中年期の年齢の人たちでは、標準体重の人と比較すると、BMIが25以上で「肥満」と定義されるグループ、BMIが18・4以下の「痩せ気味」のグループが、標準体型の人よりも認知症のリスクが高いという結果が出たのです。

つまり、中年期の肥満は脳によくない、かつ、痩せているということも、じつは認知症のリスクが高いということがわかります。「標準体重」がいちばん健康にいいのは、当たり前といえば当たり前ですよね。

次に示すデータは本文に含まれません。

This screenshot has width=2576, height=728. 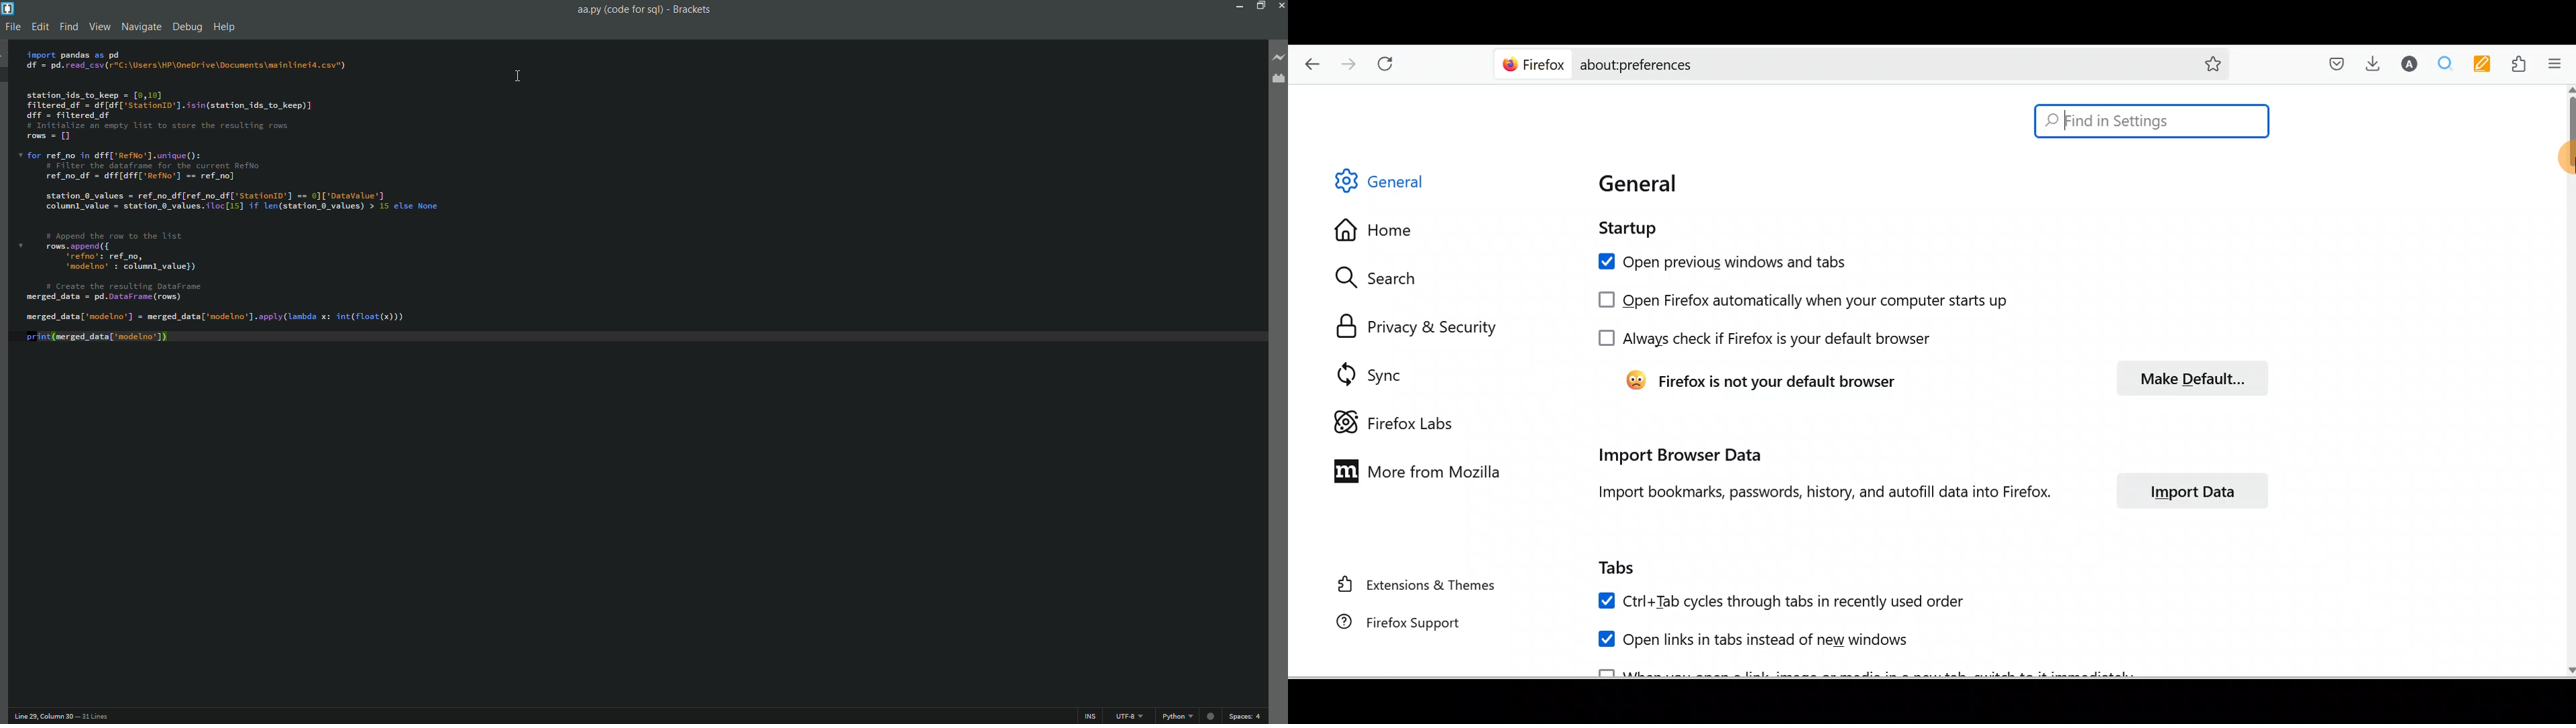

では、年齢が上がっていくと、どうなっていくのでしょう?

60代以降になると「肥満」より「痩せ」のほうが脳に悪い

この研究では、10年後も追跡調査をしていますが、その時点で見てみると、いちばんリスクが高く出てくるのは「痩せ」のグループです。肥満のグループよりも「痩せ」の人たちのほうが、認知症になるリスクが高いという結果になったのです。

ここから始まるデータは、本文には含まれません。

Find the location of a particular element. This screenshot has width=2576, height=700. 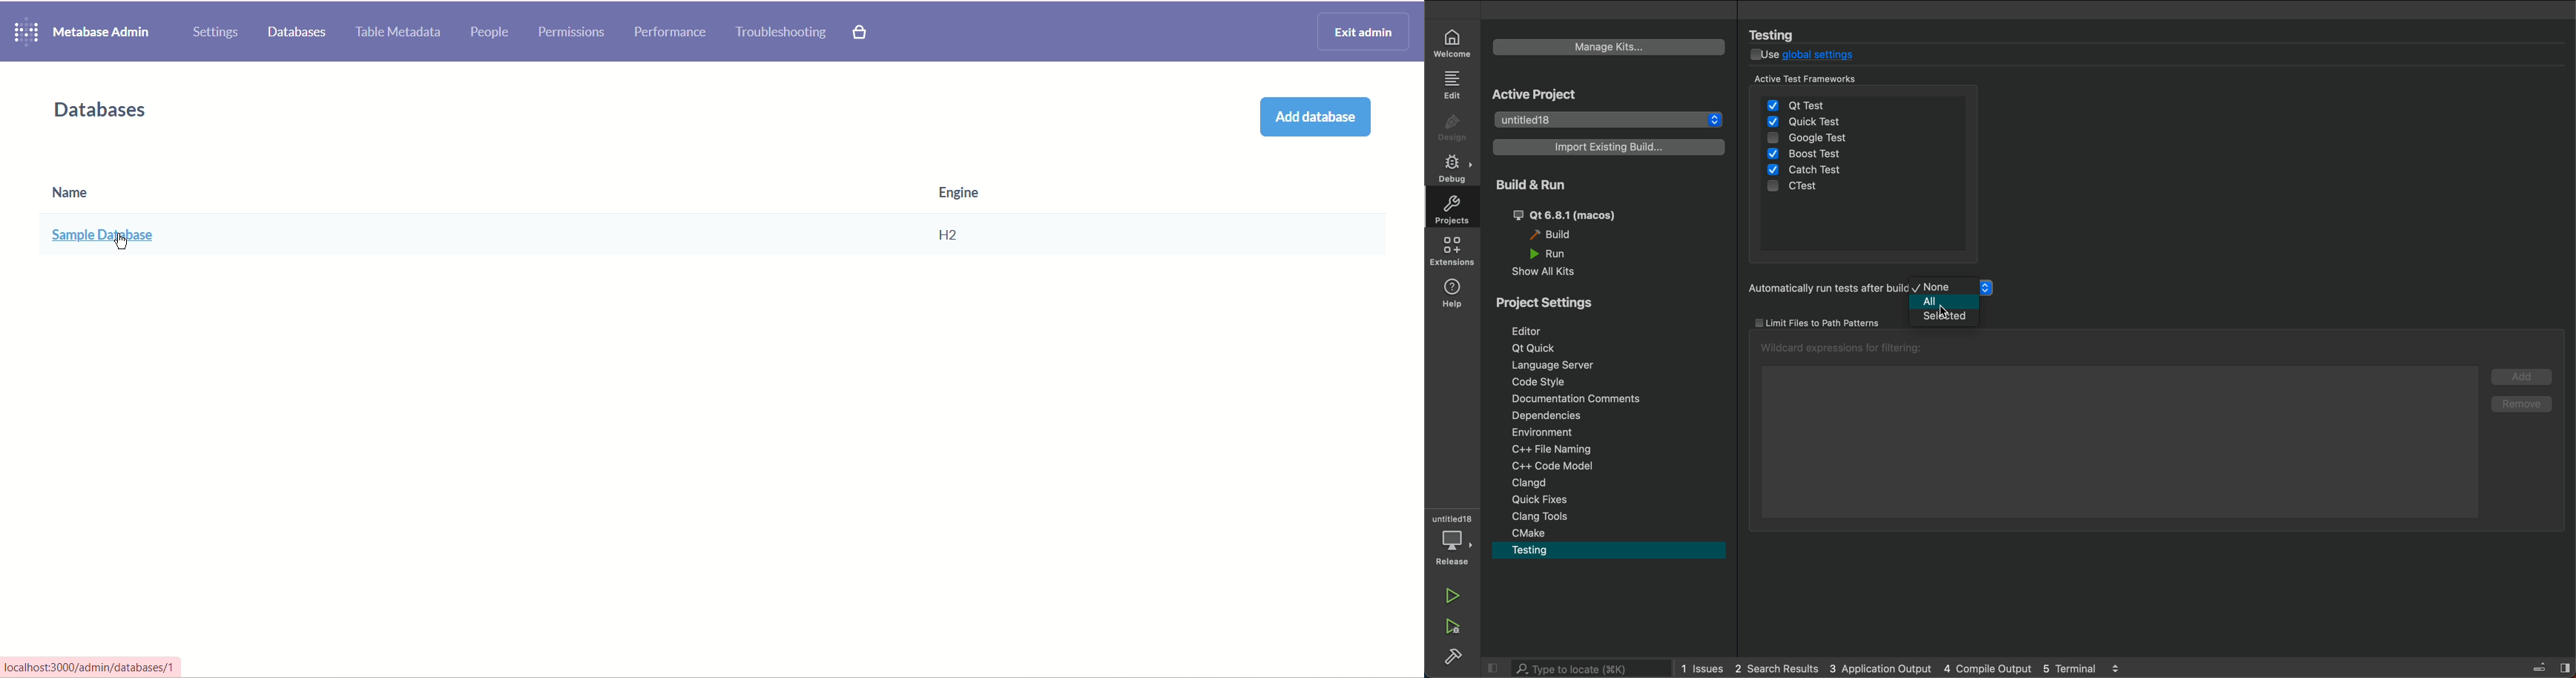

clang tools is located at coordinates (1549, 518).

追跡していくと、老年期になって体重が増える人と減っていく人がいましたが、体重が減っていく人のほうが認知症になりやすいということもわかりました。

ですから、脳の健康という観点からいえば、60歳以降は「痩せる」ことを意識する必要はないのです。逆に、自然と体重が落ちていくというのは危険なサインであるというふうに思ってもいいでしょう。

ただし、これは脳の健康という観点から見た話です。身体の健康という点から見ていくと、やはり肥満というのは生活習慣病の危険因子であって、そのなかでも特に怖いのは動脈硬化性疾患になります。ただただ太っていくと、動脈硬化が進んで、いろいろな症状を引き起こす可能性があります。

高年期は「痩せる」ことへの意識を変えたほうがいい

では、肥満は脳の血管などに悪影響があるのか。これは欧米のデータですが、中年期までは肥満というのは動脈硬化を進める原因で、非常に身体によくないのですが、それ以降は太っていようが、痩せていようが、動脈硬化との因果関係はないということもわかっています(※)。

※Fliotsosら Journal of American Heart Association2018

ですから、高年期になったら太っていても認知症と動脈硬化を過剰に心配しなくても大丈夫だといえます。

ただ、体重が増えることによって身体にガタはきます。身体機能が低下し、ひざが悪くなって股関節にも影響が出る、結果的に日常生活の動作がスムーズに行えなくなるというリスクはあります。ですから、やはり身体を動かすのがきつくなるような「極端な肥満はよろしくない」といえるでしょう。

中年期までは極端な肥満にならないようダイエットを心がけたほうがいい。ただ、これまで医学のエビデンスとしては、高年期に入った後、60歳を過ぎたあたりからは、太っているということはリスクにならず、どちらかというと痩せるということのほうが健康リスクが大きいのです。

60歳を過ぎたら、「痩せる」ことへの意識をガラッと変えたほうがいいでしょう。